Em 2007, foi para o Goiás, mas saiu no fim do campeonato estadual com um vice contra o Atlético Goianiense. No Campeonato Brasileiro, o Rambo assinou com o Santos para substituir Zé Roberto, que voltava para a Alemanha. A participação do sérvio foi oscilante durante a competição e acabou não renovando o contrato para o ano seguinte.

Petkovic chegou no Atlético Mineiro em 2008 como a grande contratação do clube mineiro no ano de seu centenário. Foi um dos lideres de assistências no campeonato nacional, mas um dos poucos destaques do ano. No fim do certame, sofreu com problemas físicos e o técnico Emerson Leão, que assumiu o Galo no fim do campeonato, não queria mais contar com seu futebol e, assim, acabou liberado pela diretoria.

Chegado o ano de 2009, Pet voltou para o Flamengo em um acordo para diminuir a dívida do clube com ele. Seu retorno foi visto pela imprensa e pelos torcedores com enorme desconfiança.
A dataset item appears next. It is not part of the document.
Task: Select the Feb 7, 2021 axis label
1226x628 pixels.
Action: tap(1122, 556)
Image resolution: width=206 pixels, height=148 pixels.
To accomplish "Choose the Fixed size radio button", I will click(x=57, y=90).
O sérvio, em sua apresentação. escolheu a camisa 43 em alusão ao gol do título carioca de 2001.

E esse numero deu sorte. Petkovic, juntamente com nada mais e nada menos que Adriano Imperador, guiaram o rubro-negro para o hexacampeonato nacional. O gringo fez jogos memoráveis como o 2 a 0 contra o Palmeiras, no antigo Parque Antártica, onde marcou os dois tentos, e o 3 a 1 no Atlético Mineiro, no Mineirão, jogo o qual marcou um gol olímpico. A boa fase de Pet rendeu até um funk.
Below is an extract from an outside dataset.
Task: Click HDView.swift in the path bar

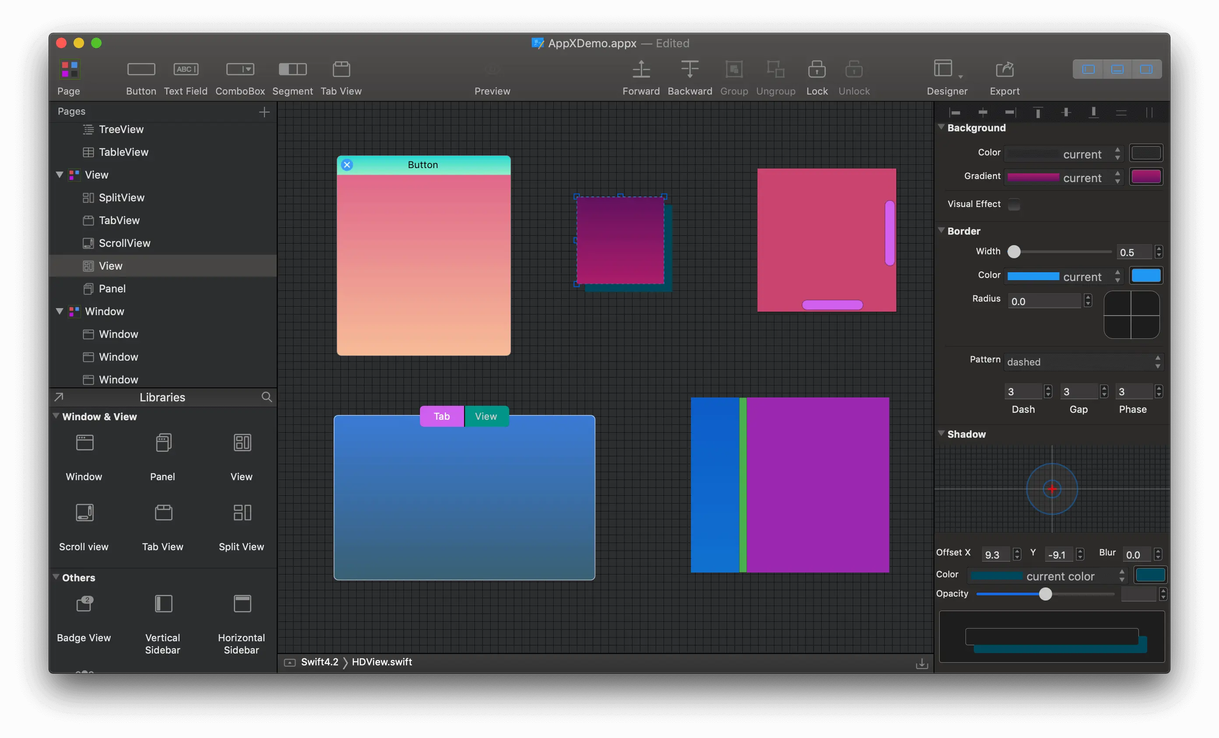Action: click(381, 662)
No outro ano, Petkovic se manteve no Mengão. As expectativas no clube carioca eram altas, tendo em vista o último ano do time, porém, as boas atuações não se repetiram. O clube foi derrotado pelo Botafogo na Taça Rio, perdeu o estadual, foi eliminado nas quartas de final contra a Universidad do Chile e o clima no vestiário não era bom. Uma briga do sérvio com o ex goleiro Bruno chegou a ir a público. Pet ainda terminou o ano como artilheiro da equipe no Brasileirão de 2010, com cinco gols.

Em 2011, participou somente da sua partida de despedida do Flamengo, no Engenhão, contra o Corinthians, em um empate de 1 a 1, no qual o gringo jogou só o primeiro tempo. No intervalo, foi homenageado pela diretoria do clube e ovacionado pelos torcedores na volta olímpica.

Atualmente, Petkovic é treinador de futebol e teve passagens por Criciúma, Sampaio Correia e pela base do Atlético Paranaense. Este ano ainda está sem clube. Fora do mundo da bola, é dono de uma pizzaria no Rio de Janeiro, na Barra da Tijuca.